2006-02-18 00:17:19

by Carl-Daniel Hailfinger

[permalink] [raw]
Subject: oops during boot of 2.6.16-rc3-git7 on AMD64

Hi,

vanilla 2.6.16-rc3-git7 gives me the following oops during boot (most
of the time while mounting all filesystems) on my amd64 machine:

(hand-written, no serial interface available)
Unable to handle kernel NULL pointer dereference at 00000008
rip: run_timer_softirq+322
process udev
Call trace:
__do_softirq+68
call_softirq+30
do_softirq+46
do_IRQ+61
ret_from_intr+0
EOI

Since the oops happens in an interrupt every time I got it, it
locked the machine hard with a kernel panic message.

The same machine runs fine with 2.6.15-git1 and previous kernels.
switch:~ # cat /proc/cpuinfo
processor : 0
vendor_id : AuthenticAMD
cpu family : 15
model : 31
model name : AMD Athlon(tm) 64 Processor 3200+
stepping : 0
cpu MHz : 1000.000
cache size : 512 KB
fpu : yes
fpu_exception : yes
cpuid level : 1
wp : yes
flags : fpu vme de pse tsc msr pae mce cx8 apic sep mtrr pge mca cmov pat pse36 clflush mmx fxsr sse sse2 syscall nx mmxext fxsr_opt lm 3dnowext 3dnow lahf_lm
bogomips : 2012.44
TLB size : 1024 4K pages
clflush size : 64
cache_alignment : 64
address sizes : 40 bits physical, 48 bits virtual
power management: ts fid vid ttp

Modules loaded:
cls_u32 sch_htb ipt_physdev iptable_filter ip_tables ebtable_filter
ebt_arpreply ebt_arp ebt_ip ebtable_nat ebtables bridge cpufreq_userspace
powernow_k8 freq_table thermal processor fan button battery ac ipv6
floppy snd_pcm_oss snd_mixer_oss twofish cryptoloop edd joydev st sr_mod
video1394 raw1394 capability commoncap sg ohci1394 ieee1394 sky2 ehci_hcd
snd_intel8x0 snd_ac97_codec snd_ac97_bus snd_pcm snd_timer snd soundcore
snd_page_alloc forcedeth ohci_hcd usbcore parport_pc lp parport reiserfs
ide_cd cdrom ide_disk dm_snapshot dm_mod sata_sil sata_nv libata amd74xx
ide_core sd_mod scsi_mod


Regards,
Carl-Daniel
--
http://www.hailfinger.org/


2006-02-18 22:11:28

by Andi Kleen

[permalink] [raw]
Subject: Re: oops during boot of 2.6.16-rc3-git7 on AMD64

Carl-Daniel Hailfinger <[email protected]> writes:

> Hi,
>
> vanilla 2.6.16-rc3-git7 gives me the following oops during boot (most
> of the time while mounting all filesystems) on my amd64 machine:
>
> (hand-written, no serial interface available)
> Unable to handle kernel NULL pointer dereference at 00000008
> rip: run_timer_softirq+322
> process udev
> Call trace:
> __do_softirq+68



Looks like someone is corrupting the timer list.

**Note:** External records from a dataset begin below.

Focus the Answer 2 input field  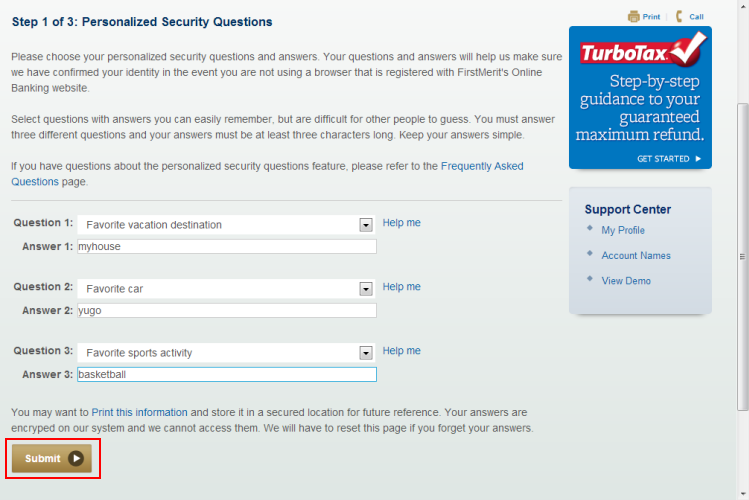(x=226, y=311)
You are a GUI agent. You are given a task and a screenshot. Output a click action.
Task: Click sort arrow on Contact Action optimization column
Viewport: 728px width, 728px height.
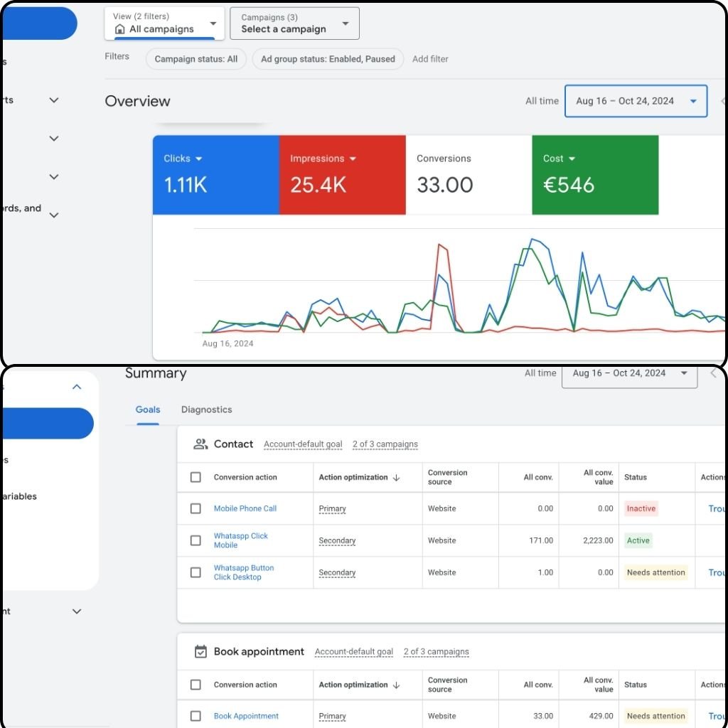point(397,478)
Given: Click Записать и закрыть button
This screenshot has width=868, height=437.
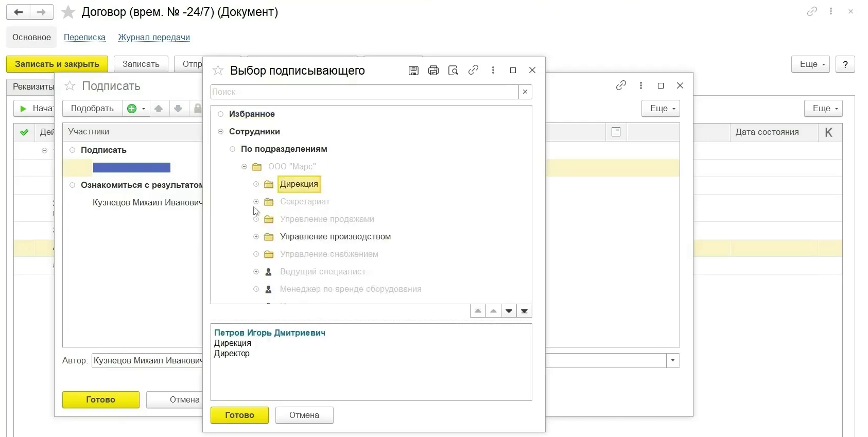Looking at the screenshot, I should click(57, 64).
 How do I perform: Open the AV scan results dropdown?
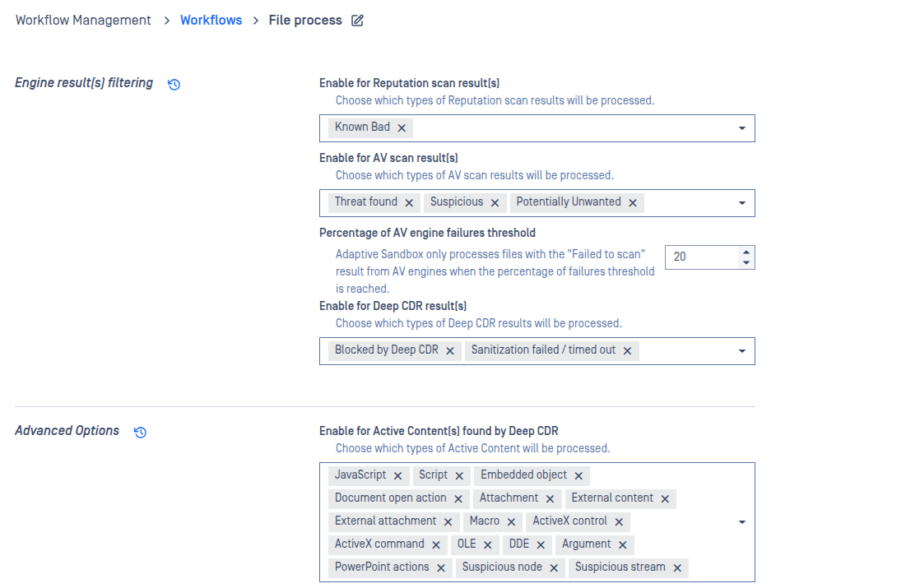[741, 203]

Nasty. Can you do
a binary search?

Or alternatively remove as many drivers as possible and narrow down
which one is to blame.

-Andi

2006-02-20 19:42:12

by Carl-Daniel Hailfinger

[permalink] [raw]
Subject: Re: oops during boot of 2.6.16-rc3-git7 on AMD64

Andi Kleen schrieb:
> Carl-Daniel Hailfinger <[email protected]> writes:
>
>
>>Hi,
>>
>>vanilla 2.6.16-rc3-git7 gives me the following oops during boot (most
>>of the time while mounting all filesystems) on my amd64 machine:
>>
>>(hand-written, no serial interface available)
>>Unable to handle kernel NULL pointer dereference at 00000008
>>rip: run_timer_softirq+322
>>process udev
>>Call trace:
>>__do_softirq+68
>
>
> Looks like someone is corrupting the timer list. Nasty. Can you do
> a binary search?
>
> Or alternatively remove as many drivers as possible and narrow down
> which one is to blame.

Yes, will do that.


Regards,
Carl-Daniel
--
http://www.hailfinger.org/

2006-03-04 16:01:14

by Adrian Bunk

[permalink] [raw]
Subject: Re: oops during boot of 2.6.16-rc3-git7 on AMD64

On Mon, Feb 20, 2006 at 08:42:08PM +0100, Carl-Daniel Hailfinger wrote:
> Andi Kleen schrieb:
> > Carl-Daniel Hailfinger <[email protected]> writes:
> >
> >
> >>Hi,
> >>
> >>vanilla 2.6.16-rc3-git7 gives me the following oops during boot (most
> >>of the time while mounting all filesystems) on my amd64 machine:
> >>
> >>(hand-written, no serial interface available)
> >>Unable to handle kernel NULL pointer dereference at 00000008
> >>rip: run_timer_softirq+322
> >>process udev
> >>Call trace:
> >>__do_softirq+68
> >
> >
> > Looks like someone is corrupting the timer list. Nasty. Can you do
> > a binary search?
> >
> > Or alternatively remove as many drivers as possible and narrow down
> > which one is to blame.
>
> Yes, will do that.

What is the status of this problem?

> Regards,
> Carl-Daniel

cu
Adrian

--

"Is there not promise of rain?" Ling Tan asked suddenly out
of the darkness. There had been need of rain for many days.
"Only a promise," Lao Er said.
Pearl S. Buck - Dragon Seed